Training brings everyone on board with Seagate’s data-centric culture – solving business challenges, not just doing statistics

While JMP may lower the barrier to begin exploring, Seagate’s culture of continuing education especially in the analytics area is what really drives the success of the company’s analytics integration engine. Six Sigma training is offered across Seagate to anyone who wants it, and Ellefson may be involved in supporting Six Sigma trainees for as long as 12 months.

“A lot of people get trained in statistics [at university], but it’s the applied use of statistics that is oftentimes a little light,” he says. “That’s one of the reasons we have our internal training program. It’s not a statistics course; it’s an applied engineering course.” In the past, Ellefson says he has seen even statistics PhDs benefit from applications training. After all, that is the engineering group’s key focus: couching the mathematics in a business problem or business improvement opportunity.

“Our engineers and scientists don’t get paid to do statistics. We get paid to make recommendations and decisions. So the ability to teach them how to use the data to get there is really what we do internally to establish that foundation.”

Democratizing analytics to domain experts

Though many Seagate employees are leaders in their fields – physics, chemistry, magnetics – Ellefson explains, they still benefit from access to analytical tools like JMP that have been designed especially for industrial applications. That’s why Seagate’s leadership has made JMP accessible to anyone who touches data. With JMP, they can interpret results more effectively and efficiently, design experiments more strategically and exploit the full scope of applied statistical methods available today.

“One little button in JMP can create a graph based on millions of lines of codes, 40 or 50 files of data – it's just amazing. With a click of your JMP script you can produce results and graphs that help you make a decision… Whereas 20 years ago it would just never happen.”

The efficacy of the loop connecting data creators and data consumers at Seagate also depends on communications. While downstream experts make sense of the noise in the data as it rolls out from the factory’s systems architecture, they must also translate any insights they find into more easily consumable information. The key here, Ellefson says, is data visualization; “If you can deliver a picture that clearly shows the direction you should be moving, that is the conversation for you.”

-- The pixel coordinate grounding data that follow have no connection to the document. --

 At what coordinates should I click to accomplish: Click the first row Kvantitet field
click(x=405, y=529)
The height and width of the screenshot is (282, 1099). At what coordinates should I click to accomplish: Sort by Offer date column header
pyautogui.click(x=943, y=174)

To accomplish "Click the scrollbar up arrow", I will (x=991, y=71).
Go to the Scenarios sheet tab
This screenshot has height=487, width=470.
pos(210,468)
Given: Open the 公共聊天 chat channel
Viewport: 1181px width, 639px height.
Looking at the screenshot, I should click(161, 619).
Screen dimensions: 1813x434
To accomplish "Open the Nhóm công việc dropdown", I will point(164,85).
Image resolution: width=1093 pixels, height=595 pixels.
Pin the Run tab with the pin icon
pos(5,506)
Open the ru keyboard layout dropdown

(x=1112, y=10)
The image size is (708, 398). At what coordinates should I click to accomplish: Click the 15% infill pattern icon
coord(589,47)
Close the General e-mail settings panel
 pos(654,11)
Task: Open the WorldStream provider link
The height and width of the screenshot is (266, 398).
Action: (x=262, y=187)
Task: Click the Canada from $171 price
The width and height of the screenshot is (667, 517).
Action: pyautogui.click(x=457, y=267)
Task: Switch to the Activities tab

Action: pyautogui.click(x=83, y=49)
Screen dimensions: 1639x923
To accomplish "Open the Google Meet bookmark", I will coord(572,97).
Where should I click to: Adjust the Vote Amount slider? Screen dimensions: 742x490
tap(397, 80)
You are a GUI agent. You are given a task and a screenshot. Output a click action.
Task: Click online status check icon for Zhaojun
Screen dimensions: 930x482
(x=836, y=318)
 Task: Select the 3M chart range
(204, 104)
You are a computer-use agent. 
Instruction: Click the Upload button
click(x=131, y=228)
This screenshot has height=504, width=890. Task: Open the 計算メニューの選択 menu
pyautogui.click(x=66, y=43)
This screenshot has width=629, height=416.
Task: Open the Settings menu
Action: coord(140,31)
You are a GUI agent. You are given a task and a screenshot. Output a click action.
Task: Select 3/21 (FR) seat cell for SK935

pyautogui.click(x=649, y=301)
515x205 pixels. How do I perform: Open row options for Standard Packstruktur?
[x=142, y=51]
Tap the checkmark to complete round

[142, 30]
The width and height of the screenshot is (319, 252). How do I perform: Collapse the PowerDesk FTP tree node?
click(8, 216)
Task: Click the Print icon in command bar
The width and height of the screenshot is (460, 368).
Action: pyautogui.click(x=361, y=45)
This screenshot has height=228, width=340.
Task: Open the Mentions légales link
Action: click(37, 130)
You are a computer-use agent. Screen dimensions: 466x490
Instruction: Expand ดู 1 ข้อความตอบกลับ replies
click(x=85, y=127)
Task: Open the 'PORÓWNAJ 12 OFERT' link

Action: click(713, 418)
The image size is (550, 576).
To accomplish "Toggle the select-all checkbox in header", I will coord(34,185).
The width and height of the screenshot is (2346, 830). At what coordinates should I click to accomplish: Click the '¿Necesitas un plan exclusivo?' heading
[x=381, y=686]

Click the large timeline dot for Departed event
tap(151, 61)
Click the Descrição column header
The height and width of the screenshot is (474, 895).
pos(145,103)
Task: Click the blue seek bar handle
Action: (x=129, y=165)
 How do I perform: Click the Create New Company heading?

Ellefson cites an example in which he brought an analysis in JMP to one of Seagate’s vice presidents. He quickly consumed the data, agreed with Ellefson’s interpretation, and the two had an action plan before the end of the meeting. The vice president then brought those graphics further up the chain of command to secure the resources needed to move forward.  

“An effective graph drives the right decisions. An effective visualization informs the viewer and helps them make the right recommendation and decision for the organization. You've got to put things together visually to really deliver [meaning] to your data consumer.”

A like-minded community seeds new ideas

While the standard JMP package has more features than most average users could possibly exploit, Seagate provides a handful of strategic users access to JMP Pro. “We've taken the knowledge that we have and the analysis that we've done in standard JMP and we've applied some of the more advanced analytical techniques that JMP Pro has, like functional component analysis and generalized regression,” Ellefson explains. While standard licenses are a core resource of the organization’s democratization of analytics, JMP Pro enables advanced analysis in strategic business areas.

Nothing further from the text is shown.